Aufgabenteile:
1. Übersetze diesen Satz aus dem Text über Neumeiers Kameliendame ins Englische: „John Neumeier, 85 Jahre alt, ist der große Erzähler unter den Choreografen der Gegenwart, er hat das Genre des Handlungsballetts perfektioniert.“
2. Kopiere aus dem Text über Neumeiers Kameliendame den Abschnitt, der bei den Wörtern „Einst war er“ beginnt, und höre nach „er Tanzhistorie geschrieben.“ auf.

Textauszug:
────────

John Neumeiers Kameliendame in Wien

Einst war er der jüngste Ballettdirektor Deutschlands, jetzt verabschiedet er sich als dienstältester aller Zeiten von Hamburg. Das Wiener Staatsballett nimmt den Klassiker "Die Kameliendame" ins Repertoire – für das Publikum ein kostbares, einzigartiges Erlebnis. John Neumeier, 85 Jahre alt, ist der große Erzähler unter den Choreografen der Gegenwart, er hat das Genre des Handlungsballetts perfektioniert. Ob Tschaikowskis Dornröschen, Bachs Matthäuspassion oder die Symphonien Gustav Mahlers, mit seinen 170 Werken hat er Tanzhistorie geschrieben.

────────

Bereitgestellte Daten:

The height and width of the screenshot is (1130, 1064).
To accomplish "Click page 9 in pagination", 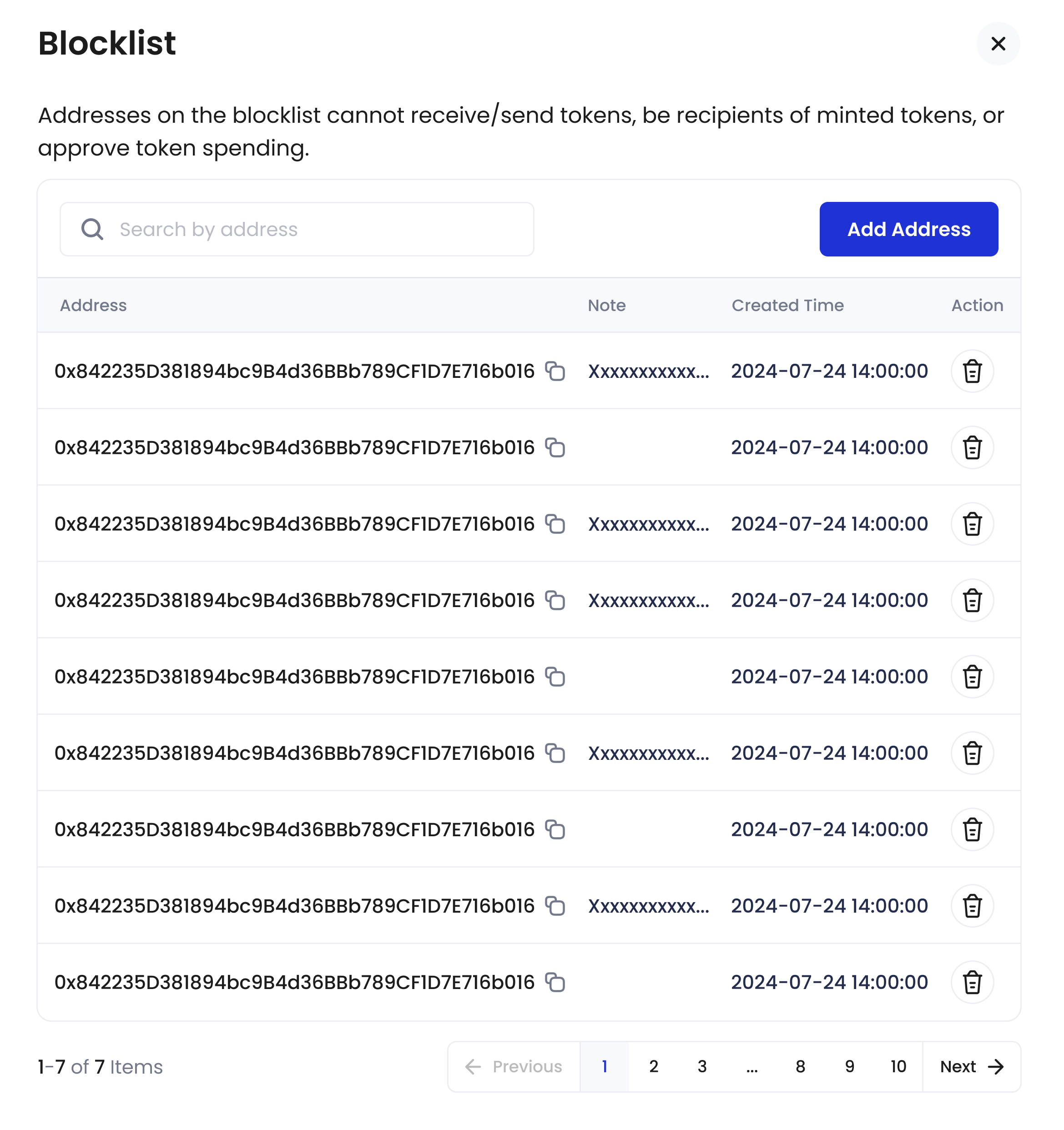I will [x=850, y=1067].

────────

Lösungen je Aufgabe:
1. John Neumeier, 85 years old, is the great storyteller among today's choreographers; he has perfected the genre of narrative ballet.

2.
Einst war er der jüngste Ballettdirektor Deutschlands, jetzt verabschiedet er sich als dienstältester aller Zeiten von Hamburg. Das Wiener Staatsballett nimmt den Klassiker "Die Kameliendame" ins Repertoire – für das Publikum ein kostbares, einzigartiges Erlebnis. John Neumeier, 85 Jahre alt, ist der große Erzähler unter den Choreografen der Gegenwart, er hat das Genre des Handlungsballetts perfektioniert. Ob Tschaikowskis Dornröschen, Bachs Matthäuspassion oder die Symphonien Gustav Mahlers, mit seinen 170 Werken hat er Tanzhistorie geschrieben.